Upload your customer interview transcripts, your internal product specs, your competitive research PDFs, and your analytics exports. Now when you ask the AI to analyze customer sentiment around a specific feature request, it's reasoning over your actual data — not generic training knowledge. The output is specific to your situation, not a generic answer about how B2B SaaS companies generally handle feature requests.
This is the difference between a research assistant who read some books and one who has read your books. The latter is dramatically more useful for decisions that have real stakes attached.
Autonomous Research with AI Agents
Some research tasks are well-defined enough to run without you. Competitor monitoring, literature reviews, market sizing, customer signal synthesis from support tickets — these follow a repeatable pattern: gather sources, extract relevant information, synthesize into a structured summary.
Wity's AI Agents (wity.ai/tools/agent-builder) handle this class of task autonomously. You define the research brief once — what to look for, where to look, how to structure the output — and the agent runs on a schedule or in response to a trigger. By the time you sit down to make a decision, the research has already been done.
For the product team evaluating the async video feature: they configure a competitor research agent that monitors Loom, Notion, and Slack release notes weekly. Every Monday, there's a structured summary of what competitors shipped, how users responded on Reddit and G2, and any pricing changes. They didn't do this research. They reviewed it and moved faster because of it.
Capturing Insight Before It Disappears
Research doesn't happen only at a desk. The insight often arrives mid-commute, in the shower, or during a conversation you weren't expecting to be significant. Voice Notes (wity.ai/tools/ai-note-taker) captures these moments: speak the thought, Wity transcribes it and connects it to your existing thinking system.

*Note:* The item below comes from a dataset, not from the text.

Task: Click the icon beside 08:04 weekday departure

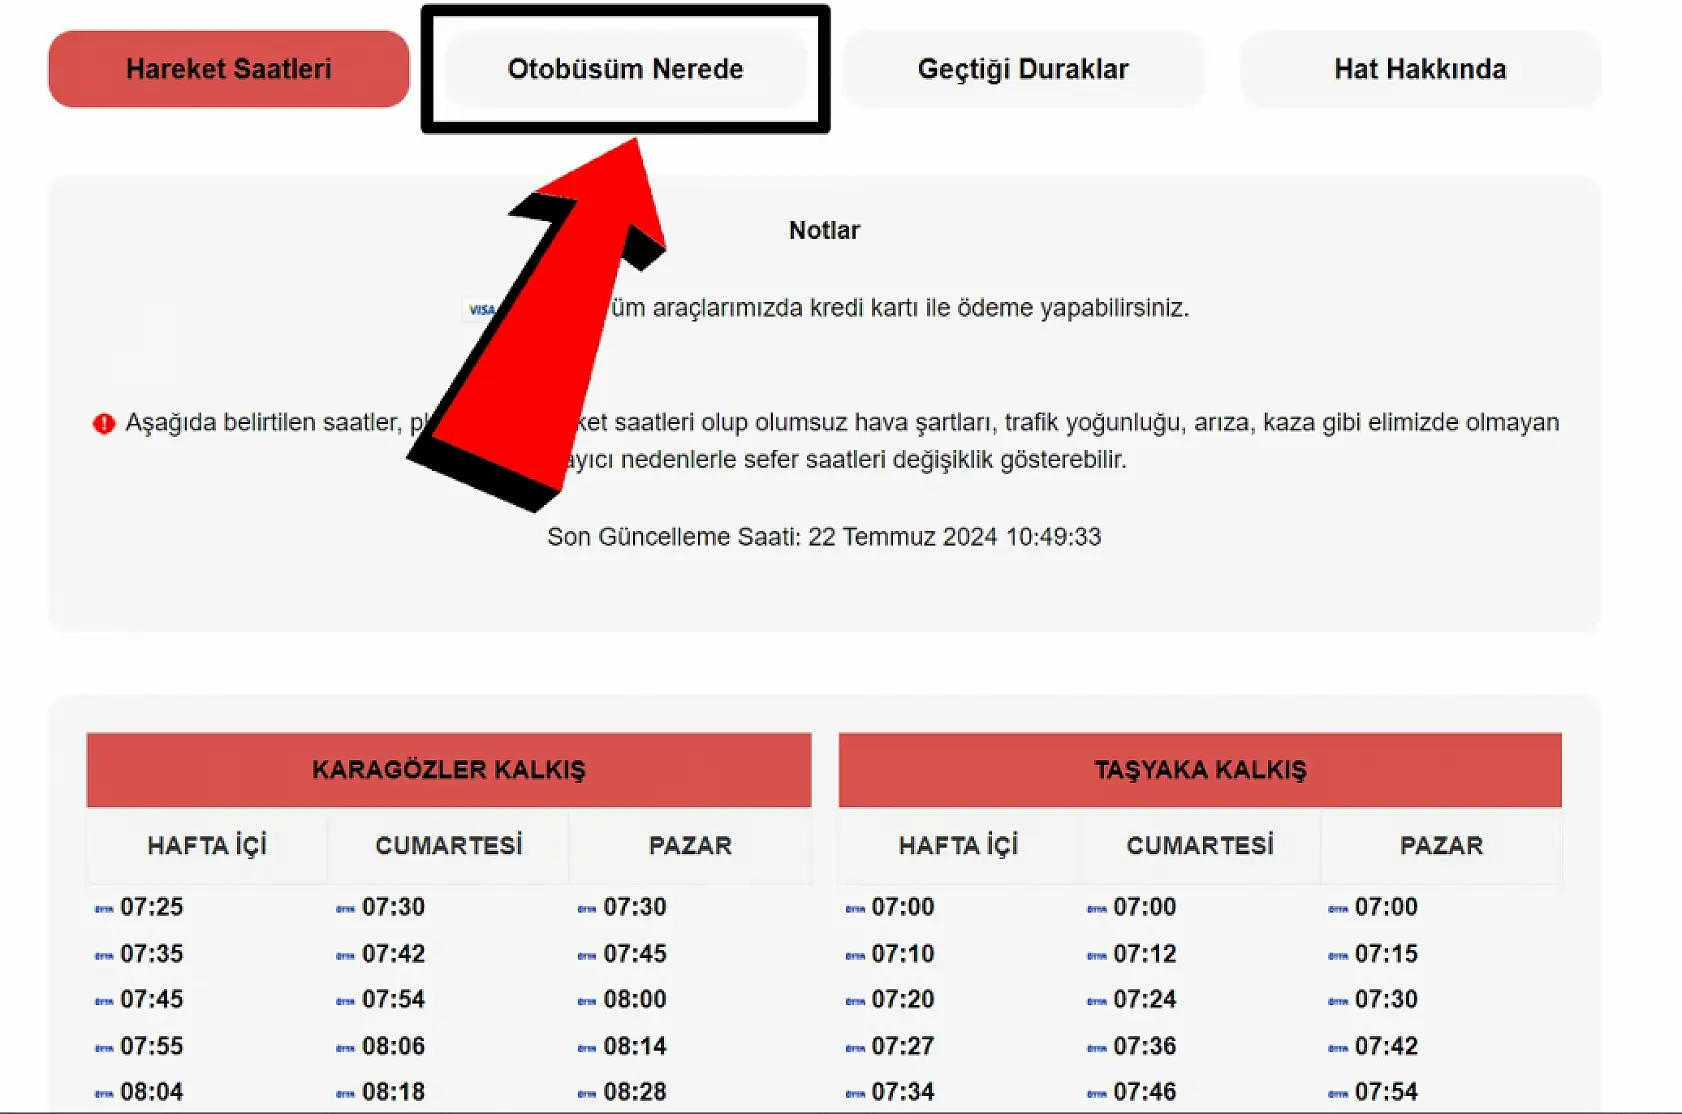Action: coord(104,1091)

This matters more than it sounds. The half-formed idea you have at 7am while walking to the train is usually lost by 9am when the calendar takes over. When it's captured and connected to the right node in your research map, it becomes usable. A lot of the best insights in any research process are these ambient observations — they get lost because the capture mechanism doesn't exist at the moment they occur. Voice Notes closes that gap.

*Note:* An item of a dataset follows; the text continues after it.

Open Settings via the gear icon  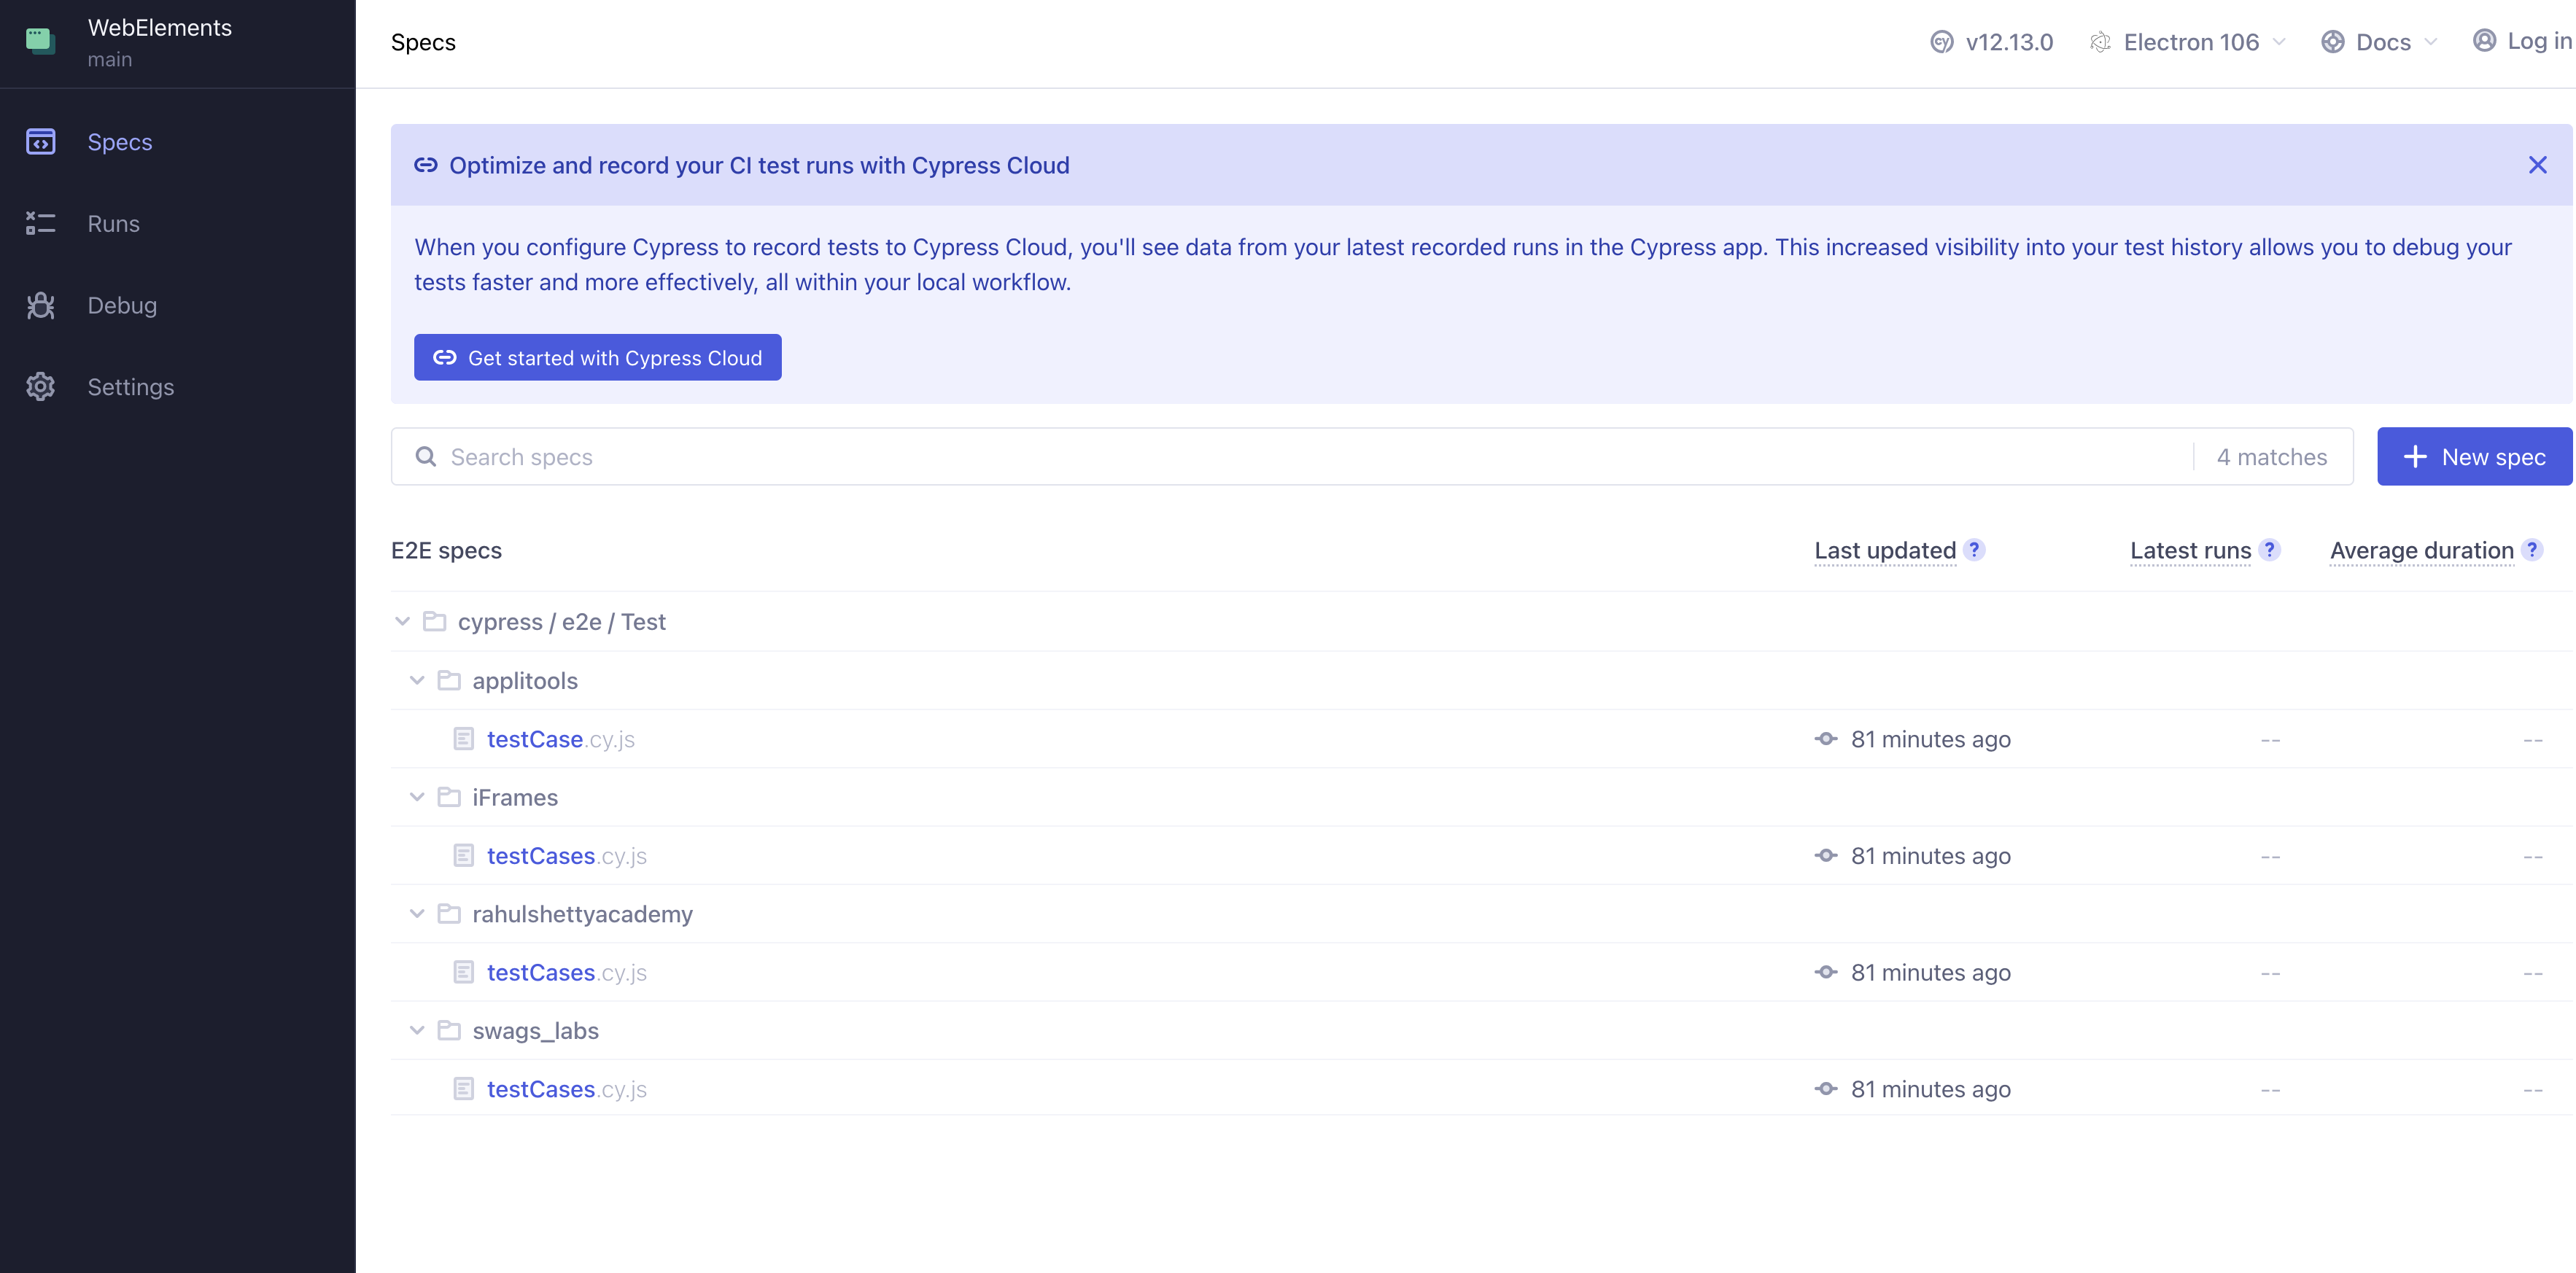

The Complete Research-to-Idea Workflow
Put it together and the workflow looks like this:
- Map the problem space — use Visual Brainstorming to plant your seed question and let Wity expand it into a structured territory map. Identify the key unknowns.
- Run autonomous background research — configure agents to gather competitor data, customer signals, and market context while you work on other things.
- Capture ambient insight — use Voice Notes for every observation that surfaces outside your desk, synced automatically to your thinking system.
- Synthesize with context — bring your documents into AI Chat to ask specific, high-stakes questions against your actual data.
- Return to the canvas — add what you've learned to the visual map. The map now reflects your full research, not just your starting assumptions. New connections become visible.
This isn't a new category of productivity tool. It's a different approach to how research actually produces ideas: not by collecting more information, but by structuring it in a way that surfaces connections the human mind misses when looking at seventeen separate tabs.
What Changes When Research Is Synthesized
Teams that run this workflow report a consistent shift: they spend less time in preliminary meetings trying to align on what they know, because what they know is already structured and accessible. The async video product team didn't need a three-hour discovery session to figure out the competitive landscape — the agent had already done it, and the canvas had already mapped it. The meeting became a decision about what to build next, not a status update on what everyone had been researching separately.
That's the real value of integrated research and ideation: not faster research, but better decisions per unit of time invested.